WHAT IS ASKED: Recast the entries as a JSON list of strings, one string per line, from the line containing "Task: Open the File" through the end of the entries, leaving out blank lines. Leave the pictures out of the answer.

=-=-=

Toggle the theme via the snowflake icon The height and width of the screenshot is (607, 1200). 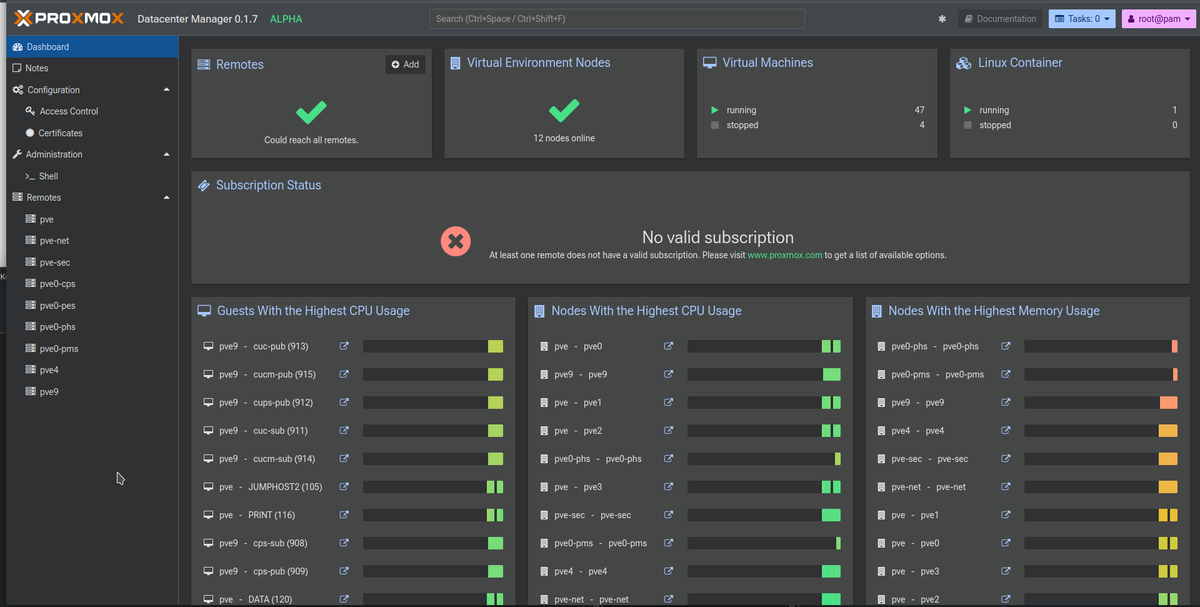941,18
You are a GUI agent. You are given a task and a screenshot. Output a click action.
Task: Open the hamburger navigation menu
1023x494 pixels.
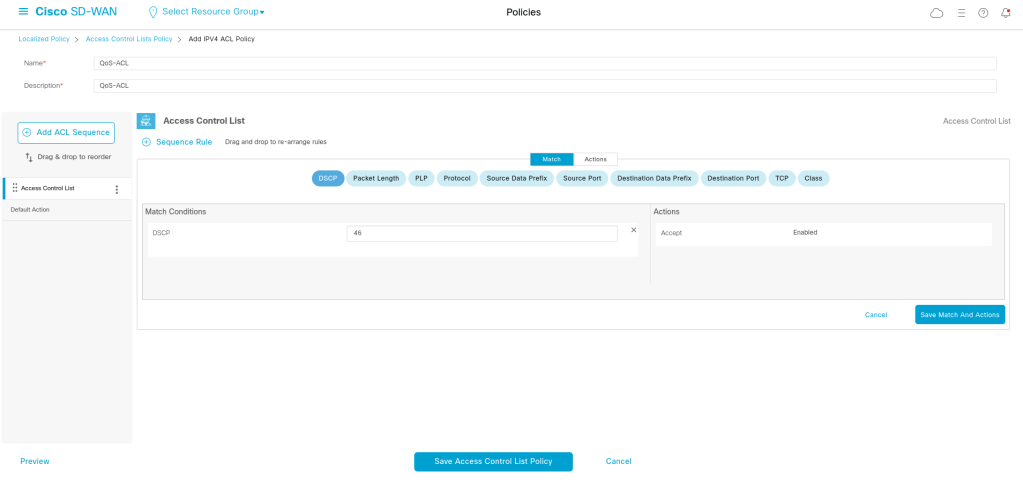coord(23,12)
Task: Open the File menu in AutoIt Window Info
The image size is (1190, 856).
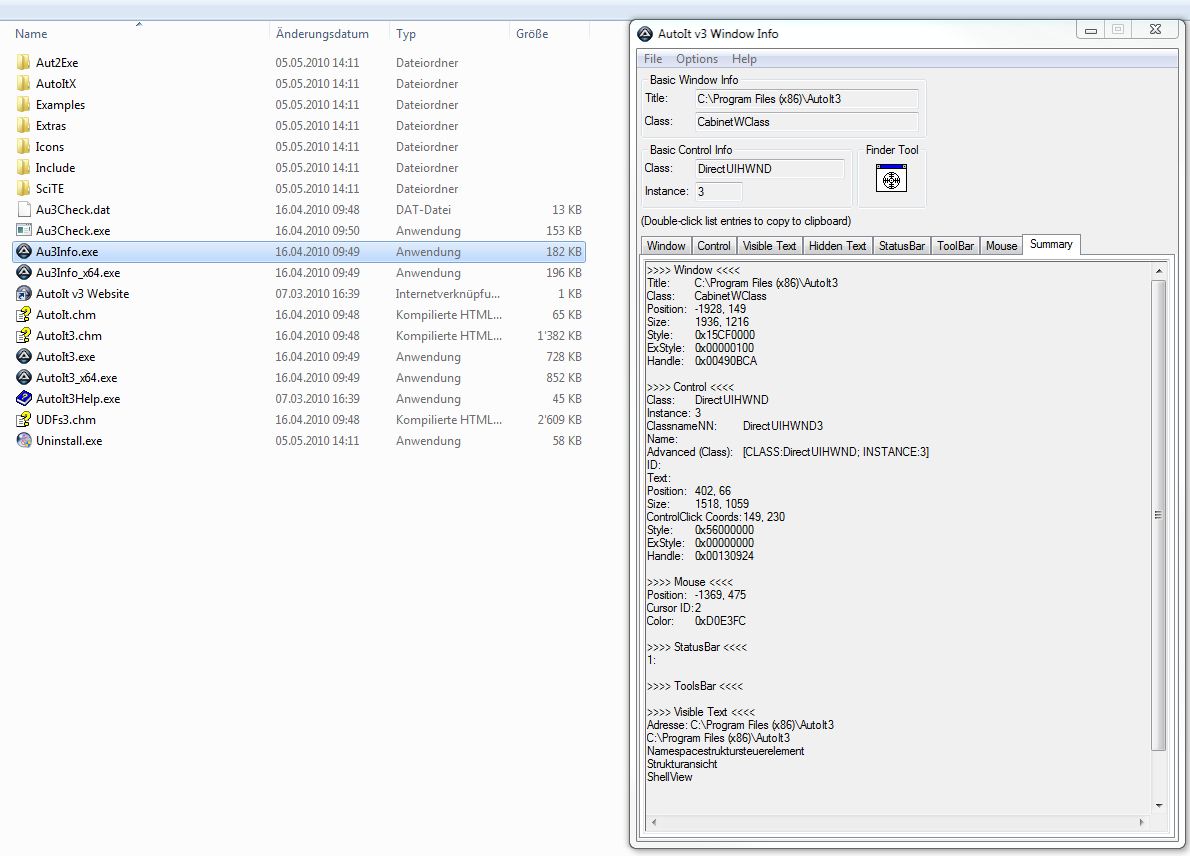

=-=-=

SOLVED EXERCISE:
[
  "Task: Open the File menu in AutoIt Window Info",
  "The image size is (1190, 856)."
]